Over the past year, there has been a significant increase in salary payments in digital assets among crypto industry specialists. According to a report by Pantera Capital, based on a survey of over 1,600 respondents from 77 countries, the percentage of employees receiving salaries in cryptocurrencies has doubled.
Growth of Digital Asset Salaries
The share of crypto industry specialists receiving salaries in digital assets increased from 3% to 9.6% over the year. This indicates a growing recognition of cryptocurrency as a form of compensation.
Popularity of Stablecoins for Payroll
Stablecoins have become the main means of payment in the crypto industry, accounting for over 90% of all salaries paid in digital assets. USDC dominates with a 63% share, while USDT stands at 28.6%. Analysts noted that USDC is more popular for payroll payments because major payroll providers like Deel, Remote, and Rippling do not offer payouts in USDT.

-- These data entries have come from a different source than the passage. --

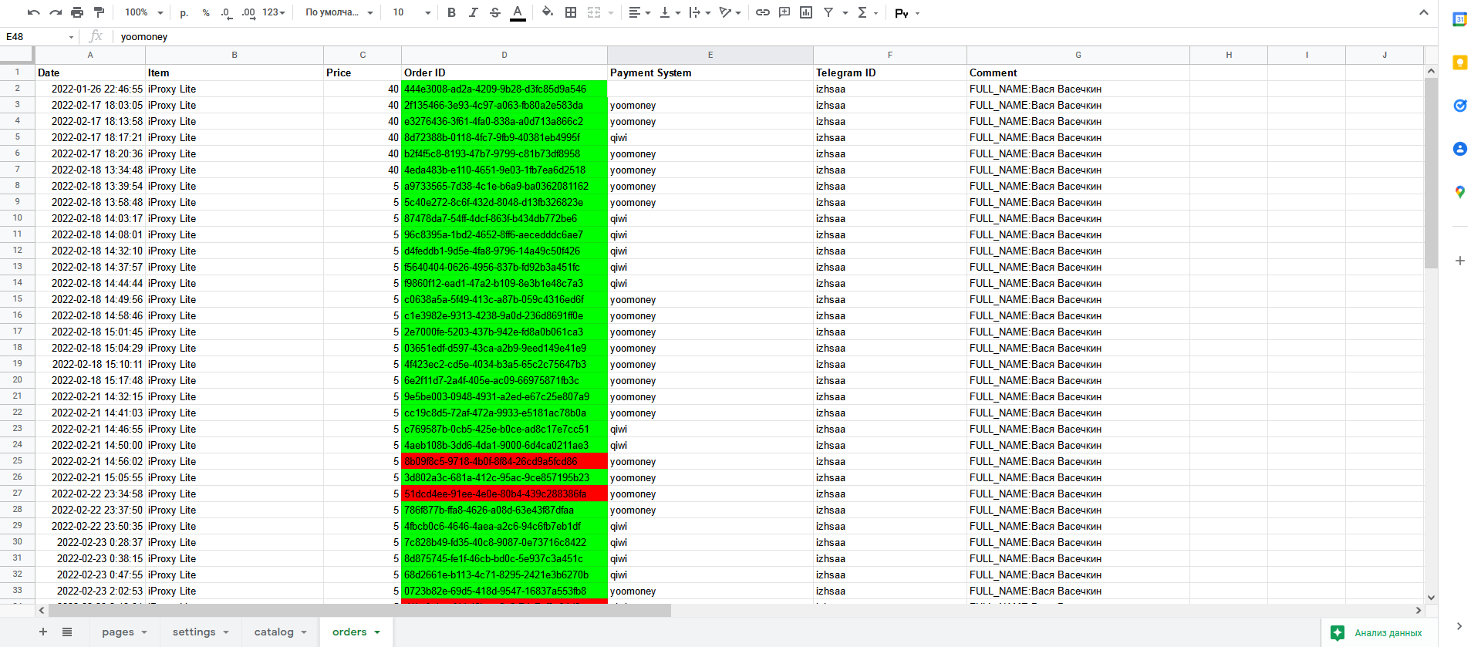1481x647 pixels.
Task: Open the zoom 100% dropdown
Action: pyautogui.click(x=143, y=12)
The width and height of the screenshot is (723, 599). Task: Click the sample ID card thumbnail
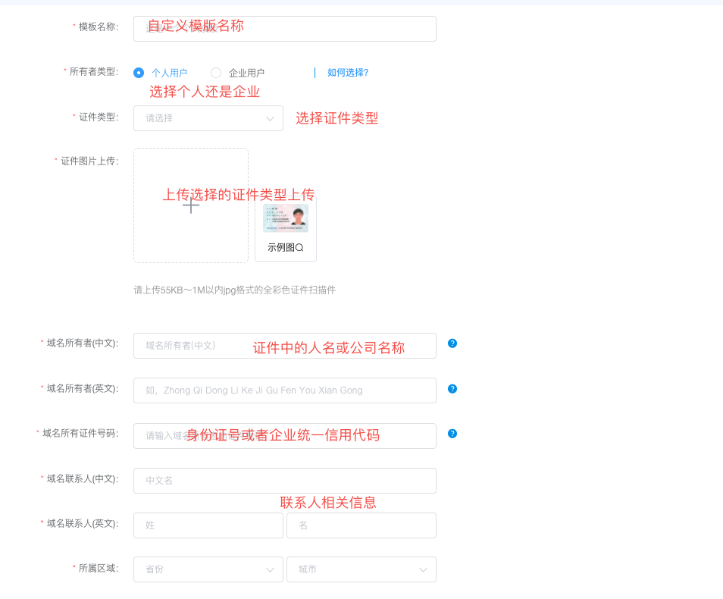coord(286,218)
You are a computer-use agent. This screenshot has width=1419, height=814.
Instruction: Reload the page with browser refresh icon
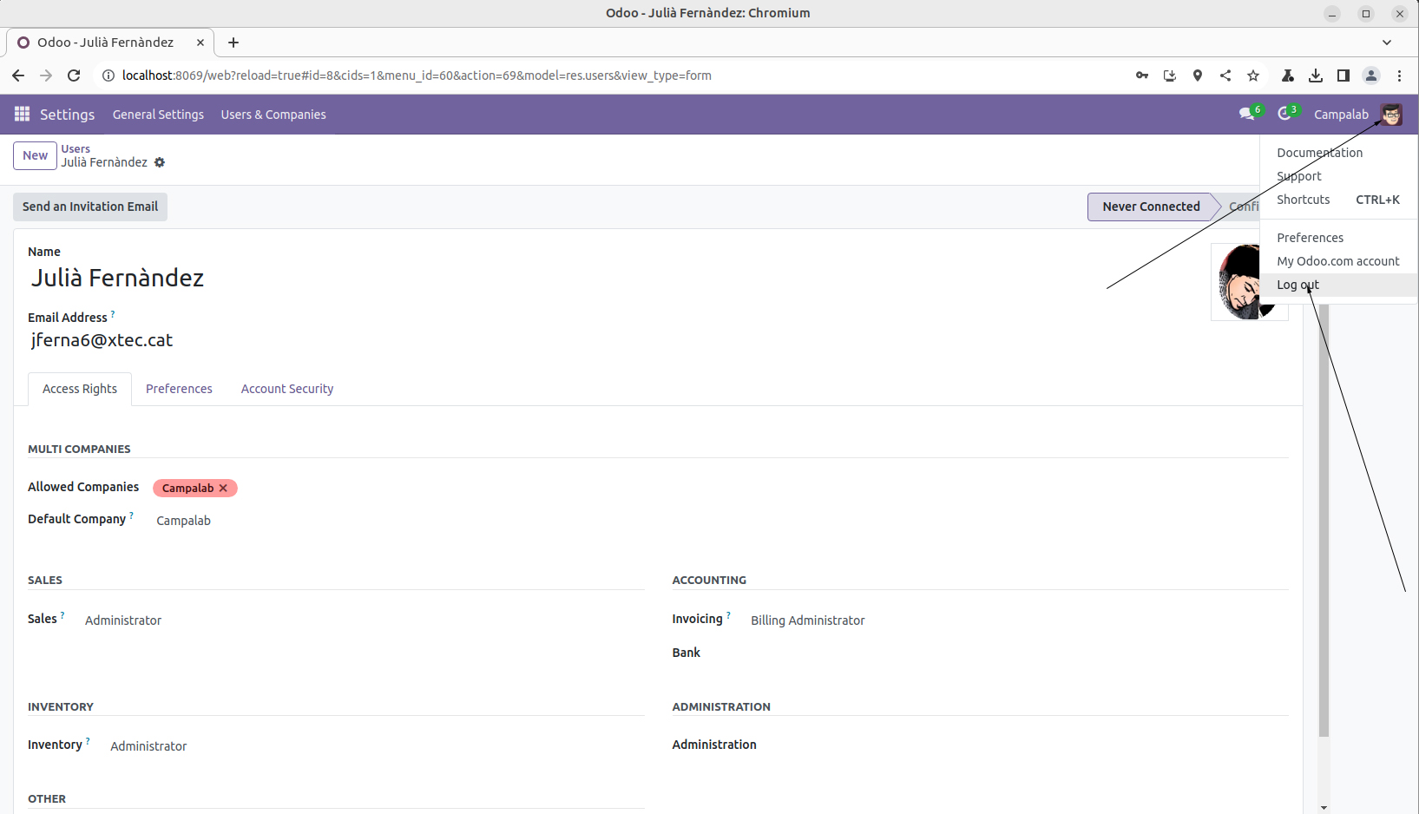[74, 75]
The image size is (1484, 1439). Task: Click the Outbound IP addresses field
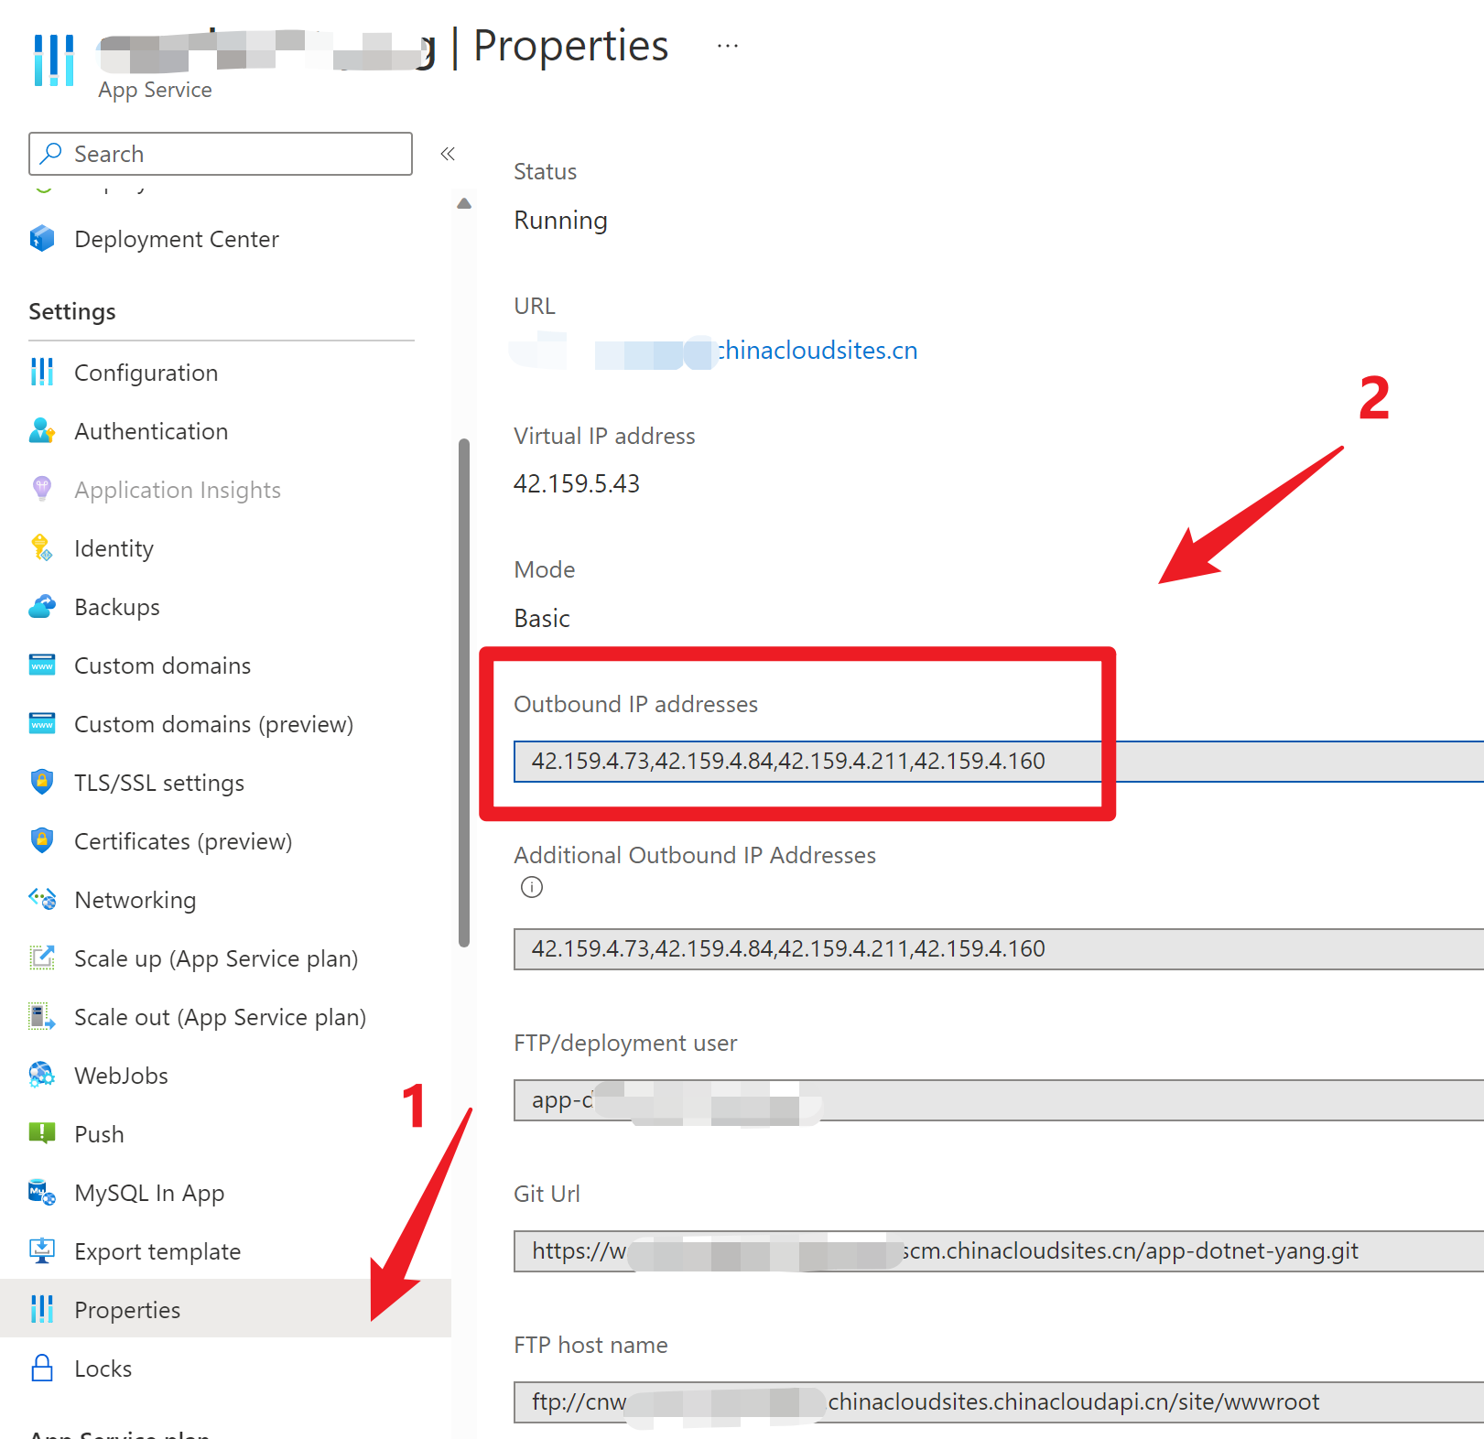(x=806, y=762)
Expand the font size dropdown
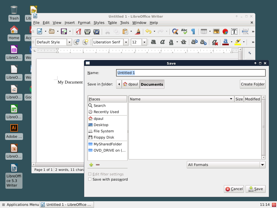 coord(144,42)
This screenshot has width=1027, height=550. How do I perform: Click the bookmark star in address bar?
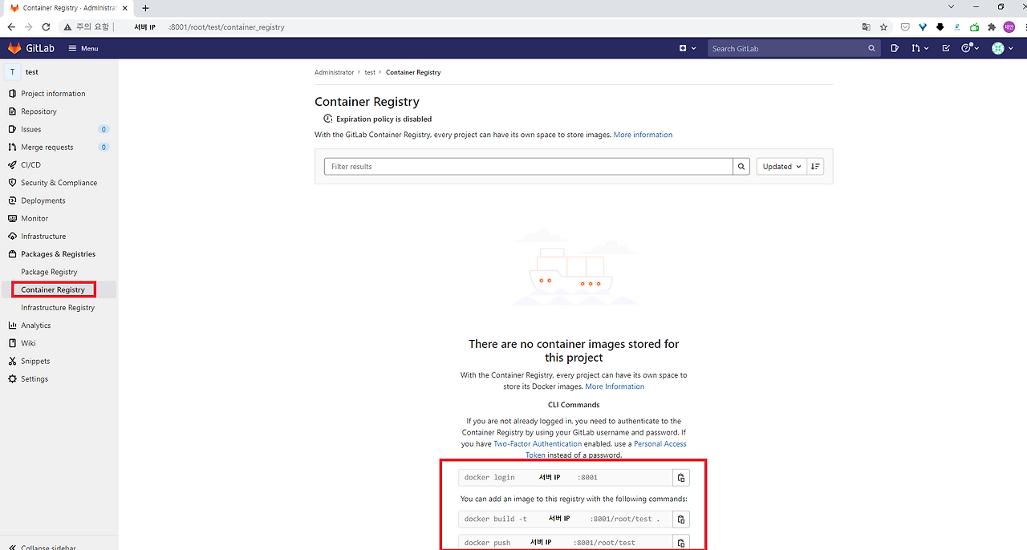point(883,26)
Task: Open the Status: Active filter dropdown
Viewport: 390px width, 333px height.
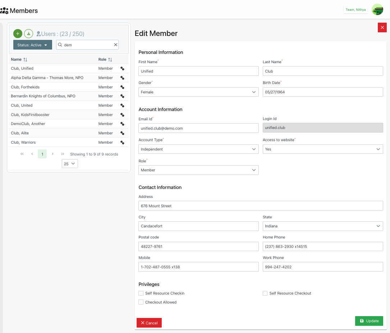Action: [32, 45]
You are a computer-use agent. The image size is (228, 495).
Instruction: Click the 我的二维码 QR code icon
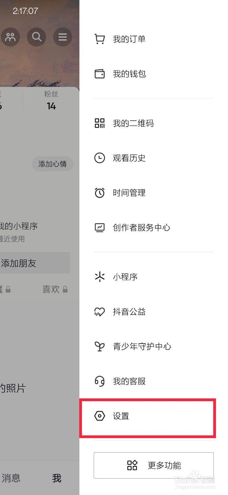coord(99,123)
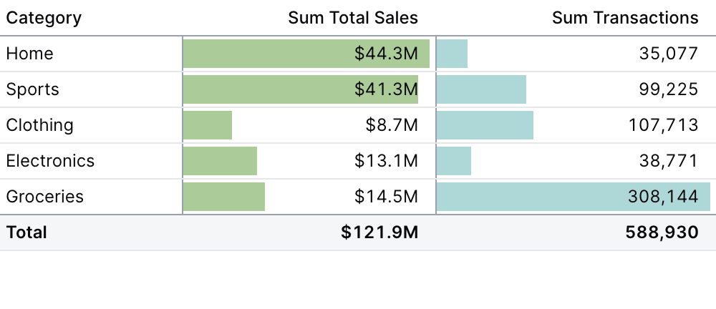Click the Electronics transactions value 38,771

pos(669,161)
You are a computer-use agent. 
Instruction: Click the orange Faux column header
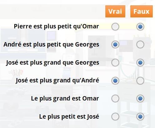[142, 11]

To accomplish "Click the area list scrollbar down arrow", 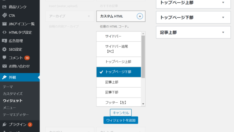I will pyautogui.click(x=143, y=104).
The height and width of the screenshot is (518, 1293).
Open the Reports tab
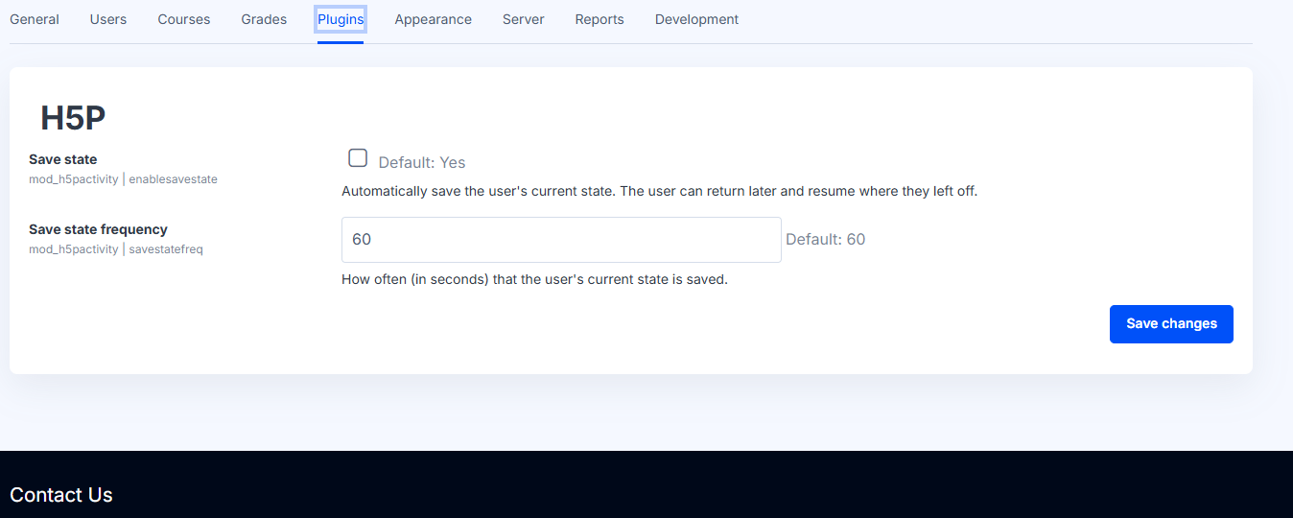click(599, 19)
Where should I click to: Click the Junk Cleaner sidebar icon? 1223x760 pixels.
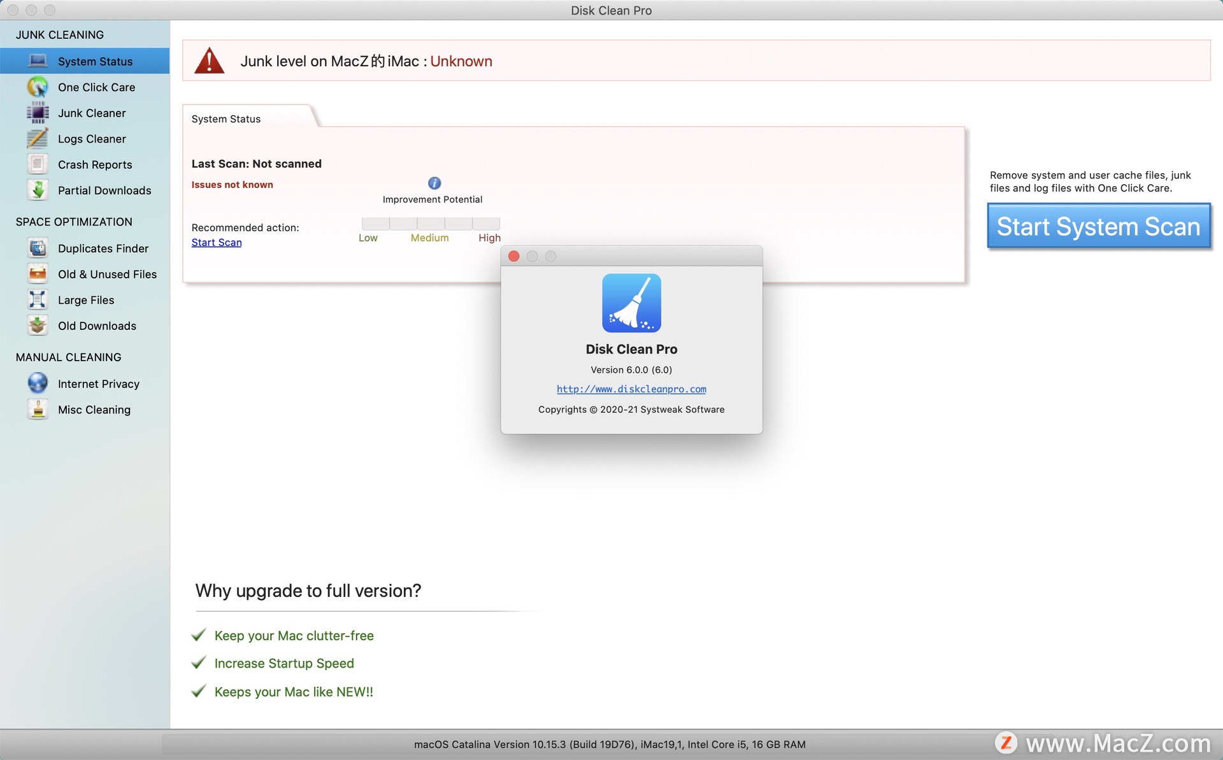(38, 112)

Salary Disparities and Remote Work
Technical specialists’ incomes grew significantly, especially for entry-level and mid-level engineers, with increases of 25.6% and 14.49%, respectively. Senior engineers’ salaries rose by 4.9%. Practical experience in the blockchain industry tends to outweigh academic degrees, as professionals with a bachelor's degree earn an average of $286,039, compared to $214,359 for master's holders and $226,858 for doctorate holders. The study also revealed that 82% of crypto employees work remotely, with office-based workers increasing from 1.5% in 2023 to 6% in 2024.
Changes in the crypto industry show a growing trend of digital assets as a form of compensation, as well as significant salary disparities among specialists. Remote work remains prevalent, while practical experience becomes more valuable than formal education.